Talks.cam is now heavily used throughout the University and beyond in the Cambridge area. Using June 2009 to illustrate Talks.cam usage at the end of the project, we see almost 100,000 user logins during that month, with an average of 101,664 site hits per day. The importance of the system (and its successful integration into the institutional IT infrastructure) is illustrated by Talks.cam events information being included in over 40 different websites within the university, including high profile departmental webpages.
Interdisciplinary and thematic research is of ever-growing importance within the university, and with external partners, and is well supported by Talks.cam, which enables relevant events to be drawn together. Researchers across conventional departmental and group boundaries can find seminars they are interested in where ever they might occur within the university, and through this can meet and get to know other academics with related interests. This is a huge improvement over the previous methods of publicising talks and lectures, which were rarely able to attract anyone outside the immediate department where they were held. The added value of Talks.cam to research is substantial.

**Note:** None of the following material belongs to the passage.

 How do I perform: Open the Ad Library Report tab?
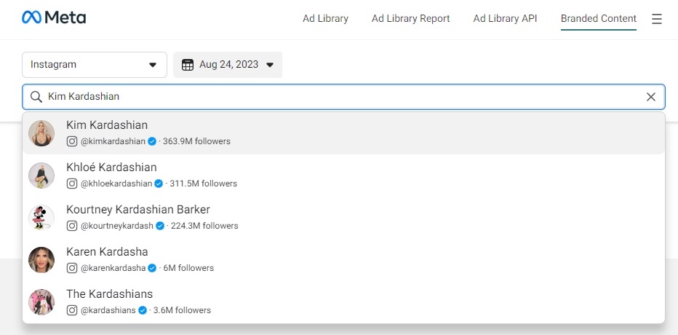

At the outset of the project, we anticipated integrating Talks.cam into the wider IT infrastructure of the university through the use of OpenSocial. This would have involved various individual IT services being able to connect to each other in a “social” way via the OpenSocial APIs, supporting an increasingly people-centric and integrated environment within the university intranet. While an OpenSocial gadget remains on the roadmap for Talks.cam, it has become clear that a better path for full institutional integration of Talks.cam into an academic networking context might be through building Talks functionality into the institutional virtual learning and research environment (CamTools/ Sakai). The details of how this will work have yet to be finally resolved, and may involve the complete reworking of Talks.cam functionality within the CamTools platform, a continuing standalone system but with new interfaces to CamTools, or a mixture of the two. The prospect of CamTools integraton was not expected, but has been adapted to by the project team and it promises a rich and interesting future for Talks.cam within Cambridge and potentially beyond.
The project has also fostered interest and confidence in user-generated content at Cambridge. Talks.cam is the first large scale system to rely on end users supplying accurate and useful information, and has shown that this can work well and effectively. It has given credibility to the idea of letting users take the lead on content creation, and this is reflected in a number of new local initiatives, including projects by the Office of External Affairs and Communications where university staff and students are empowered to create short films about the university for public distribution on institutional websites.

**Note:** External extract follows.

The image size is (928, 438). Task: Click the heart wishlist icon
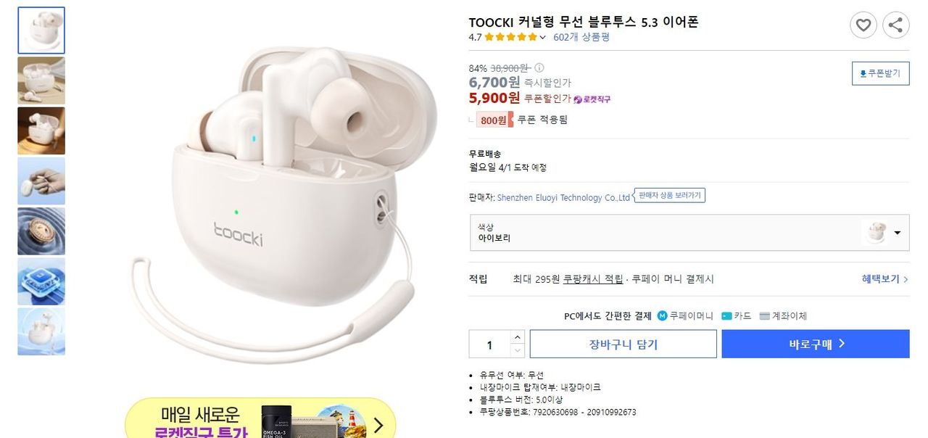point(863,24)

Outside Cambridge, the project has spurred interest in events syndication and the benefits this can bring to researchers and research outputs as a whole. As well as other universities and organisations (such as the British Neuroscience Association) who are now working with CARET to explore how best to get a Talks system for their own use, we are continuing to investigate how a national research seminar listings system might work. This could be a larger scale Talks system with events tagged with locale information, or a gateway to a number of federated Talks instances in individual institutions. We look forward to potentially working with JISC and others to bring the power of Talks.cam to a much wider audience in this way, and to expand the area within which researchers can find events and people with the potential to enhance their work.